[Collected data]

────────────────────

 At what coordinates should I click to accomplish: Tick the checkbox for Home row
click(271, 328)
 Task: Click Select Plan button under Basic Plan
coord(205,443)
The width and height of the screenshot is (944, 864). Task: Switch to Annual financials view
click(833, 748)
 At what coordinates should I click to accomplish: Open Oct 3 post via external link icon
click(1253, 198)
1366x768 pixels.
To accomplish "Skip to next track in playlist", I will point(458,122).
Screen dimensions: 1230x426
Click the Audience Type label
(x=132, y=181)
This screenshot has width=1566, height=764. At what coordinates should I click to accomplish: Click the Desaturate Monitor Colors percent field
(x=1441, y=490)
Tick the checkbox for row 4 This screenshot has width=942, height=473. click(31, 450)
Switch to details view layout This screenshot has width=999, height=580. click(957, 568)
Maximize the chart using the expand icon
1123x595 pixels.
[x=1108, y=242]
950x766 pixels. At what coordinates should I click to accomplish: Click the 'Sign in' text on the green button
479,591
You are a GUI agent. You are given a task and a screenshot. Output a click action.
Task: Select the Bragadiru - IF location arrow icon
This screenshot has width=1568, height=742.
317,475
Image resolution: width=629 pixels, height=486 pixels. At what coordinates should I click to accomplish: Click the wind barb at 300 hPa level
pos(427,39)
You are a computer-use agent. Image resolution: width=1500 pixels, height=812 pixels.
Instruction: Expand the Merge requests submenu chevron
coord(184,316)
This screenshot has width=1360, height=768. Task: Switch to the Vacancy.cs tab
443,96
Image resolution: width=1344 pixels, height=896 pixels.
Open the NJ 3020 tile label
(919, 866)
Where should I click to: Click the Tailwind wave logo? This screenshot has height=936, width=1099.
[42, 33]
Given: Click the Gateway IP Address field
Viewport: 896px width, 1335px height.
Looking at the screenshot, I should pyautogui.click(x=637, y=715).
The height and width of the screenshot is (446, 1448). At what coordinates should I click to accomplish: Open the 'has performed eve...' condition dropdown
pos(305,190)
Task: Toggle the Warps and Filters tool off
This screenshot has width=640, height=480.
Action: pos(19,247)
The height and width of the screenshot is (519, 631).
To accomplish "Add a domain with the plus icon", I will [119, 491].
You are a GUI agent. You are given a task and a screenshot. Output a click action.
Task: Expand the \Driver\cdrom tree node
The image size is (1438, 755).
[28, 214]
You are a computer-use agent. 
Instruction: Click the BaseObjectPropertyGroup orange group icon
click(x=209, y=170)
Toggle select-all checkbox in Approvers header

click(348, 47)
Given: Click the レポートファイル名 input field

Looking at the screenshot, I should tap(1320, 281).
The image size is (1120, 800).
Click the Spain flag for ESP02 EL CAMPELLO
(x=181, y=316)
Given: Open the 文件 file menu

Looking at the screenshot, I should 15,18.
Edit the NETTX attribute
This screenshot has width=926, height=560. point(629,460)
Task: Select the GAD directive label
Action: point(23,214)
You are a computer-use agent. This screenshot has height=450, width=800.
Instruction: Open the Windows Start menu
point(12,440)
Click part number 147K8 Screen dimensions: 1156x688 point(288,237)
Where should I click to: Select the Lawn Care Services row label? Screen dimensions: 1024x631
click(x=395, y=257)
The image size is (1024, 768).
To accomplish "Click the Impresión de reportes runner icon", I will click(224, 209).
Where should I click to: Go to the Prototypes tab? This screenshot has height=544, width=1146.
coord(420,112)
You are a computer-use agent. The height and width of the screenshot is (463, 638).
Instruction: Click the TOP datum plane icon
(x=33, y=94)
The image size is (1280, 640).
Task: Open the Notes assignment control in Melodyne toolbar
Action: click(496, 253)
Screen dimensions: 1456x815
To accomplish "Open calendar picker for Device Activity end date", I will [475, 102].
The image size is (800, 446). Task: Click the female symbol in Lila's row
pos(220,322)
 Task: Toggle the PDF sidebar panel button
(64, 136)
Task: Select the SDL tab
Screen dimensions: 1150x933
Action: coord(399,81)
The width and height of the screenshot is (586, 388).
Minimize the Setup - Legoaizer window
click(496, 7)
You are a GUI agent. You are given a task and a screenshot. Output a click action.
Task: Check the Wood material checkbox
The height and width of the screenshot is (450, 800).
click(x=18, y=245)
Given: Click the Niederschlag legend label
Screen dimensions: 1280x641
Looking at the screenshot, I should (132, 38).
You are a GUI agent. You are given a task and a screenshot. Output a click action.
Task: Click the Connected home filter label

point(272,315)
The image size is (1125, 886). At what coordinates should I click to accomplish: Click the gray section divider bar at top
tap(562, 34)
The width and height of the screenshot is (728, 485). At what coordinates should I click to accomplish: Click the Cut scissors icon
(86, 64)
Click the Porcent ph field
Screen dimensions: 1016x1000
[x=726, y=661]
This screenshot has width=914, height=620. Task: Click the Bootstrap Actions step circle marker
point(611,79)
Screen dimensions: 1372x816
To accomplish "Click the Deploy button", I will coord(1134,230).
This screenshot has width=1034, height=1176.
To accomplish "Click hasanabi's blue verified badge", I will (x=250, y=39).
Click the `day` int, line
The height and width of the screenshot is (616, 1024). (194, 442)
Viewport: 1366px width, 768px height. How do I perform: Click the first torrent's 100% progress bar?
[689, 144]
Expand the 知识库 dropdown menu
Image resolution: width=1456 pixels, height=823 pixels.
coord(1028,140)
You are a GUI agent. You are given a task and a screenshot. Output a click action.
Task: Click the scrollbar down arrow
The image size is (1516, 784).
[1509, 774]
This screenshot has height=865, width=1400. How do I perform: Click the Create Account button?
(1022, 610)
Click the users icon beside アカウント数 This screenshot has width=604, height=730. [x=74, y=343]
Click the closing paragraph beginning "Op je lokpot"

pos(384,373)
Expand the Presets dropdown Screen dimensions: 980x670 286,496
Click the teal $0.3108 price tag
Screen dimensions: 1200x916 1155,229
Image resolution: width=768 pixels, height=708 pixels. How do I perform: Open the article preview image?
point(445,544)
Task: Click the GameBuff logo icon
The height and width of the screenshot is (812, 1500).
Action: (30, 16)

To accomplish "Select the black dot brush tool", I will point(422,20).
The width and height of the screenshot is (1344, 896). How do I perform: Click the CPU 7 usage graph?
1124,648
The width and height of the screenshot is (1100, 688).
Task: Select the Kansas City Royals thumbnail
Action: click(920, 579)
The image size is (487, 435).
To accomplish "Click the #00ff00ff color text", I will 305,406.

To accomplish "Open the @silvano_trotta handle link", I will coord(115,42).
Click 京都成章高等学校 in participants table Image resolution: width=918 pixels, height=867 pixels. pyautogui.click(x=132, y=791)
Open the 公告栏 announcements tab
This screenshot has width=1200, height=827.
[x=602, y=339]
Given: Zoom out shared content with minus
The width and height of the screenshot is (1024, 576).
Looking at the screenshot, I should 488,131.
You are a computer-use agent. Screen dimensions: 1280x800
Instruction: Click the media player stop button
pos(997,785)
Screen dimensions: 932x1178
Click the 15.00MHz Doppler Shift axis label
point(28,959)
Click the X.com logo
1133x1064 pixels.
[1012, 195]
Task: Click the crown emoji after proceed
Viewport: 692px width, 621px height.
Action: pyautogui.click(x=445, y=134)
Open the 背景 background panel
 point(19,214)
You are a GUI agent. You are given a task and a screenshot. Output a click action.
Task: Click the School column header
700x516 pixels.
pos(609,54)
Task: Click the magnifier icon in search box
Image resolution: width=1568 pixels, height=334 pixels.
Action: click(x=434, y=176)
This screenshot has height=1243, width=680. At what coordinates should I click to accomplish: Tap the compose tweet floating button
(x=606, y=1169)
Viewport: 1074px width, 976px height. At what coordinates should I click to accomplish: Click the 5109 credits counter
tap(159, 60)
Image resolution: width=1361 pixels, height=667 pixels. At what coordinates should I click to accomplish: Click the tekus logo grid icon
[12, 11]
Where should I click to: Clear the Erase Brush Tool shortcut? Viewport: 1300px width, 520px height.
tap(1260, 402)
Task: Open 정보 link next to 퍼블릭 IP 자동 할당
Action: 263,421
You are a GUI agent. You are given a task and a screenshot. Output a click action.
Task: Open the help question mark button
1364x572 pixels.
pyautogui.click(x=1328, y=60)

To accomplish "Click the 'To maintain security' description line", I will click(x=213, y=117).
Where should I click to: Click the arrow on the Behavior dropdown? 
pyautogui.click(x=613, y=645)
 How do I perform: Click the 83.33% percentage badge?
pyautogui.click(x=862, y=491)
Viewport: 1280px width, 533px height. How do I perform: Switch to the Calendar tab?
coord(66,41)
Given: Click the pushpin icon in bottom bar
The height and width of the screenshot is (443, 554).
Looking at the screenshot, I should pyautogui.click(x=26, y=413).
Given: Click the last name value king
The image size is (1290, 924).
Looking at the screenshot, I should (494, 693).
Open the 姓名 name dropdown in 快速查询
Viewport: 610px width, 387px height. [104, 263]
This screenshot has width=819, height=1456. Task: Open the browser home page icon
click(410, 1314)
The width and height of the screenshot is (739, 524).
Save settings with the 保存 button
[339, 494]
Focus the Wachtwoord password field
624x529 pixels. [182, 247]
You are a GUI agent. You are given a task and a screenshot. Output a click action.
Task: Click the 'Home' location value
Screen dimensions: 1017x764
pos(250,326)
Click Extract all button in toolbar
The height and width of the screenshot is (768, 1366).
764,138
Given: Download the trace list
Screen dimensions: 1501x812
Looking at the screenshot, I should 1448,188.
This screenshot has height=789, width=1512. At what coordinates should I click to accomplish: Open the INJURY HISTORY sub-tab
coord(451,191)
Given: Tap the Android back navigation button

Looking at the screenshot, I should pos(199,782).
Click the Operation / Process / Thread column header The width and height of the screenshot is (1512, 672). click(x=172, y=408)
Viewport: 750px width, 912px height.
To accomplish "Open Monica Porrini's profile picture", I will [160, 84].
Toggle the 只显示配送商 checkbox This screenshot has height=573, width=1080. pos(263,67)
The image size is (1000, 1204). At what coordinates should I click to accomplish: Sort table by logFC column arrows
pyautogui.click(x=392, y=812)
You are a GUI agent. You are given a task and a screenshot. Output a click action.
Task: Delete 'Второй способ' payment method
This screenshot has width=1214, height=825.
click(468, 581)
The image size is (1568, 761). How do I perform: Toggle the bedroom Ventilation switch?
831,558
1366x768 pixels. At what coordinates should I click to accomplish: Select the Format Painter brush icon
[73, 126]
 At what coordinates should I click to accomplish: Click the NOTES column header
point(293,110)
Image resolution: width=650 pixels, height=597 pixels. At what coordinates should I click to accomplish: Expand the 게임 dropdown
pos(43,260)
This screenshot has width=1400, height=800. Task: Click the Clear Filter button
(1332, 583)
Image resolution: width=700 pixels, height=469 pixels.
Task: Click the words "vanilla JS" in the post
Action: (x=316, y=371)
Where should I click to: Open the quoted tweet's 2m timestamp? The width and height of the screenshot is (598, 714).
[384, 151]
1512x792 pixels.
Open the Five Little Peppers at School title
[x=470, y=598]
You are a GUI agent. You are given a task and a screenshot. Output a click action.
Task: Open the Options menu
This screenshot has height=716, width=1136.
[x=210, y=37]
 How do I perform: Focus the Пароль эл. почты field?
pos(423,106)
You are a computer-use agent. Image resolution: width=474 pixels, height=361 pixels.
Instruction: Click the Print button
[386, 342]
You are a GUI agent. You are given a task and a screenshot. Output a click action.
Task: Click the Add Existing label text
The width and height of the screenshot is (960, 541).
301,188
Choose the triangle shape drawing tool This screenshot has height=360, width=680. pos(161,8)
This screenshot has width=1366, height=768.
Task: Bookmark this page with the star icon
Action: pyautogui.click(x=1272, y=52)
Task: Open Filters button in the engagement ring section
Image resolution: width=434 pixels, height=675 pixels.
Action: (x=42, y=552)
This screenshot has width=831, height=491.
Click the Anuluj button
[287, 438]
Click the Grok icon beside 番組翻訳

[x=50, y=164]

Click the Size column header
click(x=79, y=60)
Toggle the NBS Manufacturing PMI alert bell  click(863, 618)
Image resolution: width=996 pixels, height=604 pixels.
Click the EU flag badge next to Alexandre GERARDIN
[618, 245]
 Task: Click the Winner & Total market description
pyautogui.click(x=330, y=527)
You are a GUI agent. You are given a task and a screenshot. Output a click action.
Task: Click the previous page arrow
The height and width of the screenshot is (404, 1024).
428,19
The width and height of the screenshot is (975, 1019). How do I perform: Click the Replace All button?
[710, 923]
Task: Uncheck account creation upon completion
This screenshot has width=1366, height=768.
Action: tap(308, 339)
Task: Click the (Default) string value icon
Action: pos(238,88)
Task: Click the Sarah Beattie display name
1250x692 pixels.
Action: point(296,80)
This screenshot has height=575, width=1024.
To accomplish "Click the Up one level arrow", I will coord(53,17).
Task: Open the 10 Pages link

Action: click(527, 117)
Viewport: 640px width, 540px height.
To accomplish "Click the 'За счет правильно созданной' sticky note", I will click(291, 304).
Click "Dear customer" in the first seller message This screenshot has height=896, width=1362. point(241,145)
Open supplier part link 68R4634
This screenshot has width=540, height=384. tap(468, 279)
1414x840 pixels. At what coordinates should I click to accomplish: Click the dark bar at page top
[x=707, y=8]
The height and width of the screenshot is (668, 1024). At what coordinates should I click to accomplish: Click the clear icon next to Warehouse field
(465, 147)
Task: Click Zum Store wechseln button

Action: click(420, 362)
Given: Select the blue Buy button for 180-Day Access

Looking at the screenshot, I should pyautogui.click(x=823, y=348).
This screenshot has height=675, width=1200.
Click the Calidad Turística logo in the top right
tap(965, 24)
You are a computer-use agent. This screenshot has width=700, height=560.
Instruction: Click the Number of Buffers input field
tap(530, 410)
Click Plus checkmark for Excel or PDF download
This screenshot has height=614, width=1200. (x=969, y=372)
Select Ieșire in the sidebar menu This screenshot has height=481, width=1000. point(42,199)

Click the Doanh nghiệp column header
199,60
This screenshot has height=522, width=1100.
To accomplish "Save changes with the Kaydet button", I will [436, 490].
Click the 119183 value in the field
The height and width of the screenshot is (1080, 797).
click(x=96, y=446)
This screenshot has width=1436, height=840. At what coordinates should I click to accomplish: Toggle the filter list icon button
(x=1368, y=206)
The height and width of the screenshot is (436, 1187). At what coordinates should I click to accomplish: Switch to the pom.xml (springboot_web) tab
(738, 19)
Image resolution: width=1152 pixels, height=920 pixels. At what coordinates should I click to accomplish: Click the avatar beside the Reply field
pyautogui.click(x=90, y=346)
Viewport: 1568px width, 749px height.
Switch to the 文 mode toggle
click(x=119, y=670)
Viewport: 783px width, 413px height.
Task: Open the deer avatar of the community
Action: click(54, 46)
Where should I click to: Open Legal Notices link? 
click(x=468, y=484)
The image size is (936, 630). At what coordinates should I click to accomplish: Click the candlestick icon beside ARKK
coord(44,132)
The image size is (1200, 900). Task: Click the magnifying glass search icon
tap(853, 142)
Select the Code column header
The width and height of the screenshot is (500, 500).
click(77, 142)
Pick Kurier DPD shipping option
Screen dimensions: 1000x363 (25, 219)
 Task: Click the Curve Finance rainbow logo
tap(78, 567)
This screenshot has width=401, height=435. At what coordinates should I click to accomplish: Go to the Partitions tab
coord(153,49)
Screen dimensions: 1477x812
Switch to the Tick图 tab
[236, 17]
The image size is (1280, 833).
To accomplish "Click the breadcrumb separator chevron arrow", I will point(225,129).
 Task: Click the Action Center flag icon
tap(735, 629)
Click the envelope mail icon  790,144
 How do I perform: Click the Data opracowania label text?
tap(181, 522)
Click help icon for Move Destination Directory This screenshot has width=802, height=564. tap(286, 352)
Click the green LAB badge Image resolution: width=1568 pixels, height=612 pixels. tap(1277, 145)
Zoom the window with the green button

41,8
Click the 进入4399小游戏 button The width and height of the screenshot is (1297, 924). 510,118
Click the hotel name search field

────────────────────

Gather each line in the data that holds the string "Filters".

EXERCISE SOLUTION |
Task: Toggle the Warps and Filters tool off
Task: Open Filters button in the engagement ring section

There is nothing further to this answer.